Si les fondations de Daptone s’effondrent un jour, les artificiers d’Antibalas figureront en bonne place sur le banc des accusés (suivie de près par le Budos Band c’est vrai) et devront répondre de ce sixième album éponyme.


 
Bien qu’éparpillé à travers la myriade de groupes qui occupent les membres du collectif de Brooklyn force est de constater que ce n’est pas la vieillesse qui les conduira dans un train de sénateurs nigérians. Si Security avait quelques réminiscences cinématiques de polar de Lagos, ce dernier opus se tourne plus l’afro-beat de papa Fela.

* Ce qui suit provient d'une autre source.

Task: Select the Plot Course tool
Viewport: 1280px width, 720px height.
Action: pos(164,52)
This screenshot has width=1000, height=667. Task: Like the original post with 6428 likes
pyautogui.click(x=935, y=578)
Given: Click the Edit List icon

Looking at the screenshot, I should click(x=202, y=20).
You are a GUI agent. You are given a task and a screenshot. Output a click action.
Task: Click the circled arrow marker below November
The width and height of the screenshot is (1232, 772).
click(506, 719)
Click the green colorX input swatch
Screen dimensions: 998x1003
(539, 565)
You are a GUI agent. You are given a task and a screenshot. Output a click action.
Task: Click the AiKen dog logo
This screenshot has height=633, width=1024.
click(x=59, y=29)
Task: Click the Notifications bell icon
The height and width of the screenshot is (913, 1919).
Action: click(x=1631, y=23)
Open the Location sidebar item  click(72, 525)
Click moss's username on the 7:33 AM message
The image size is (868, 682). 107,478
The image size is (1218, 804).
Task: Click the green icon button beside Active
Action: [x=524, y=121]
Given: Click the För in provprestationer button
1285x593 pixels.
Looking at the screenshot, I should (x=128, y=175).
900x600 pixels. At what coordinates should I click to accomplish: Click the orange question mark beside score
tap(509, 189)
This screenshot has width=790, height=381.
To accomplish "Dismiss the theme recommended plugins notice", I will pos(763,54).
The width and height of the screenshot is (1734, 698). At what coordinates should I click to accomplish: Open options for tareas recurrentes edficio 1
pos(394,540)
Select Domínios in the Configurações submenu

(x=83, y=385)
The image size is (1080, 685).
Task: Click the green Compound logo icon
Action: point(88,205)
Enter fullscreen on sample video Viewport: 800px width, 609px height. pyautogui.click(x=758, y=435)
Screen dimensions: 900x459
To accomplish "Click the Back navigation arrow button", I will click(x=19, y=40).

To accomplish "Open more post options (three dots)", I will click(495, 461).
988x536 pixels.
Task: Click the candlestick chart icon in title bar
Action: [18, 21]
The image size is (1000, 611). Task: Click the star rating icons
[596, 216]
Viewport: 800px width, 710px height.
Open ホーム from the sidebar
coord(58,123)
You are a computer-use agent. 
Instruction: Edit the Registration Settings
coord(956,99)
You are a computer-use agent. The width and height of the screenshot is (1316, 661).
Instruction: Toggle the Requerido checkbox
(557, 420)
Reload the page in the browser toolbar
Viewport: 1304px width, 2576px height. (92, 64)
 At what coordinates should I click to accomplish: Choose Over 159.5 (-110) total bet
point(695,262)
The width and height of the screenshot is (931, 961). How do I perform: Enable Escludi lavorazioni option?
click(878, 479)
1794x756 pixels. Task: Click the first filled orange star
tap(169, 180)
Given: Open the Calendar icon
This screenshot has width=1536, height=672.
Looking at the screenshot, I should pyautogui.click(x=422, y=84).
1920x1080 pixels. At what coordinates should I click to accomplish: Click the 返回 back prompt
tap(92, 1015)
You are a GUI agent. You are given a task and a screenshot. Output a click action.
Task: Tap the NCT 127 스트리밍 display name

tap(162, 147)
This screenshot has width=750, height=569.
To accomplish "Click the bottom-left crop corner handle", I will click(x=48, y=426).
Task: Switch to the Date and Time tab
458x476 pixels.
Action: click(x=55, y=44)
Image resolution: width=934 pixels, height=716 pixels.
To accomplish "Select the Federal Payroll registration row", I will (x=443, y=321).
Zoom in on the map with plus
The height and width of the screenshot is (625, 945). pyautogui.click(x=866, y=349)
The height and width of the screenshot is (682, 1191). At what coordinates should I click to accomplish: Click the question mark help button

Dirty Money, qui porte la première estocade, annonce la teneur de ce qui nous attend : cocottes de guitares et lignes d’orgue sont les mèches de cuivres démoniaques dont le mot répit ne fait clairement pas partie de leur vocabulaire (The Ratcatcher ou Ari Degbe). Le reste de la galette est du même acabit et vaut clairement son pesant de Nairas. Pour le son on ne sait plus si Daptone se trouve à Brooklyn ou à Lagos et si Gabe Roth n’était pas l’ingé-son de Fela. On s’aperçoit même que le bon gout de ce disque va jusqu’à étaler des baguettes de pains sur la pochette. Bref un disque totalement bon.